Segment Start: Input material

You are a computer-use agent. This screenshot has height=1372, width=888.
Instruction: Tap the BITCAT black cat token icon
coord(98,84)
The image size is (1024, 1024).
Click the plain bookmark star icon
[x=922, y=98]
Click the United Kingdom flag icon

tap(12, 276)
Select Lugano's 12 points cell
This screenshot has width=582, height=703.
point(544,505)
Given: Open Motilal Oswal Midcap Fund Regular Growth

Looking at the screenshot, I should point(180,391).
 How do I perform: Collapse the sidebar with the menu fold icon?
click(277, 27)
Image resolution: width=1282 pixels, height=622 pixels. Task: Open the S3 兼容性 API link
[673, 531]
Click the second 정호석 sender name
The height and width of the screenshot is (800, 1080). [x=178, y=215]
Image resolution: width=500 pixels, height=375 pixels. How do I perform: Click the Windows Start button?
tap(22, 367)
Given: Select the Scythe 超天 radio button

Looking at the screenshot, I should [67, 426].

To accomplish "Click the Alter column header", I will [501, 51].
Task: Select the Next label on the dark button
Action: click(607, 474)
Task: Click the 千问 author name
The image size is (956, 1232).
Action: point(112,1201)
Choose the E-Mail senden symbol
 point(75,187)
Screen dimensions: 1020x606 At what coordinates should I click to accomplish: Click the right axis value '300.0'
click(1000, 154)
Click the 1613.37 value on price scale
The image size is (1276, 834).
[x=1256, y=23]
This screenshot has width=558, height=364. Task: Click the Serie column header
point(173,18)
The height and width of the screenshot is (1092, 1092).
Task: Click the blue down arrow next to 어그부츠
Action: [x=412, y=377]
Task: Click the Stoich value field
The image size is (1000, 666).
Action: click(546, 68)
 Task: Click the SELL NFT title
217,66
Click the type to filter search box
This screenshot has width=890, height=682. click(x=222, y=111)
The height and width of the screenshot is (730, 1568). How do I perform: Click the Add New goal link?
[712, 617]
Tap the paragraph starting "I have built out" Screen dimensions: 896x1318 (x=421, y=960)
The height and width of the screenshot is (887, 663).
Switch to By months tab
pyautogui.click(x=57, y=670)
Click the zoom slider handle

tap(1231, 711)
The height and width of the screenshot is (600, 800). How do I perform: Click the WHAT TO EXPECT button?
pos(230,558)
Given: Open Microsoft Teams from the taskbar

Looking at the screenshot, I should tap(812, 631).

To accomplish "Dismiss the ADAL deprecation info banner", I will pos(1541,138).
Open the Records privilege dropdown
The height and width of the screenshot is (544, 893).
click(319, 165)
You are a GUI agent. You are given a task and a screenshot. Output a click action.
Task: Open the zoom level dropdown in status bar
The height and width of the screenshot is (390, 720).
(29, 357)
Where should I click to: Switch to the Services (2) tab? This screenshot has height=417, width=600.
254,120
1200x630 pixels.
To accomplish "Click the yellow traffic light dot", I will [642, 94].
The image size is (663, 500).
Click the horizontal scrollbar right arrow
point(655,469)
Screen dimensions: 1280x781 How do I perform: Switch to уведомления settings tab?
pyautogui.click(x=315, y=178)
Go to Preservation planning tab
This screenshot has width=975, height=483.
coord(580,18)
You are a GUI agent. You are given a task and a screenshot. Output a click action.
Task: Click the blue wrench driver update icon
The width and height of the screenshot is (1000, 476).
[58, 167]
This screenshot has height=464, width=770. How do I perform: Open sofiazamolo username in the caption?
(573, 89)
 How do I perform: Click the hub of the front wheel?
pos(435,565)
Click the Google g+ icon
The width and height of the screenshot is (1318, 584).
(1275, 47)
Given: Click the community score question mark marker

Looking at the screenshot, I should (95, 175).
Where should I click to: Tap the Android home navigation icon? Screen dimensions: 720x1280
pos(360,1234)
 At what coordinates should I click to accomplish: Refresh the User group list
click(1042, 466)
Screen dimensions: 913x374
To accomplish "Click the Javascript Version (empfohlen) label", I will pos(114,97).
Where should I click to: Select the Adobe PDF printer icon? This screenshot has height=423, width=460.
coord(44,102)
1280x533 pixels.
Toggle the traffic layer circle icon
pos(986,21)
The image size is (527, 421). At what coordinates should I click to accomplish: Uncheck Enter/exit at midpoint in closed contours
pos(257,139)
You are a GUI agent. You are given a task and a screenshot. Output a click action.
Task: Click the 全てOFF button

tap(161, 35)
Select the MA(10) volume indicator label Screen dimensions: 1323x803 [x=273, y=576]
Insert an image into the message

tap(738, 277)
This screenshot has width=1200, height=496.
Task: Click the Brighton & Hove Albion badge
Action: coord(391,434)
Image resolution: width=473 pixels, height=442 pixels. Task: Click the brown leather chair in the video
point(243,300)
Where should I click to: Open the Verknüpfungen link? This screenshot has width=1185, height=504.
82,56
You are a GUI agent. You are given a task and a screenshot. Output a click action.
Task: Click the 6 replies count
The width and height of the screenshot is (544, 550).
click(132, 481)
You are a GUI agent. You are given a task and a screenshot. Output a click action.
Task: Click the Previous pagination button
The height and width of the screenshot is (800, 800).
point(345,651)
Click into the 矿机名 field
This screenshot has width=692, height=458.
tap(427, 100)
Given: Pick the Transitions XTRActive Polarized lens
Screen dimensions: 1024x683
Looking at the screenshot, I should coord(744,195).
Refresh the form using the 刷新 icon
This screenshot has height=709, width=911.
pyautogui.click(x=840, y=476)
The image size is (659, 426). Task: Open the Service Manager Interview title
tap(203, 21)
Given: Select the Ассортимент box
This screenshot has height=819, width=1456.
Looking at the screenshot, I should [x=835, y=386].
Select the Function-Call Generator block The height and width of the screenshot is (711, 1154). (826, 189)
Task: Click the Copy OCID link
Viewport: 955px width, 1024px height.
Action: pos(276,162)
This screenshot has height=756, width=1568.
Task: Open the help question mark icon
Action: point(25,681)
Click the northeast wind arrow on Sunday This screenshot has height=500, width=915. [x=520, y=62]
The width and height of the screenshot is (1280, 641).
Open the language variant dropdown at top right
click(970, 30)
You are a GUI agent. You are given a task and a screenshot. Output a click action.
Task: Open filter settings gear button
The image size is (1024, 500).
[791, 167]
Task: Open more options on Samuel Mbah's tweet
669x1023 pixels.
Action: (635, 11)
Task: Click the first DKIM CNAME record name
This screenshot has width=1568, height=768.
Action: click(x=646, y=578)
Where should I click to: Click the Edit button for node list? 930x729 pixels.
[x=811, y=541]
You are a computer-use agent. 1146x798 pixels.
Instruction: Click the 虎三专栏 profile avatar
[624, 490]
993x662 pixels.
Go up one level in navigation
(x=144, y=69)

Segment End: Input material

Task to complete — Each line from the one that includes "Task: Open filter settings gear button" down to the close of the records above is to be given again exactly, and no other line is to appear.

The answer —
Task: Open filter settings gear button
The image size is (1024, 500).
[791, 167]
Task: Open more options on Samuel Mbah's tweet
669x1023 pixels.
Action: (635, 11)
Task: Click the first DKIM CNAME record name
This screenshot has width=1568, height=768.
Action: click(x=646, y=578)
Where should I click to: Click the Edit button for node list? 930x729 pixels.
[x=811, y=541]
You are a computer-use agent. 1146x798 pixels.
Instruction: Click the 虎三专栏 profile avatar
[624, 490]
993x662 pixels.
Go up one level in navigation
(x=144, y=69)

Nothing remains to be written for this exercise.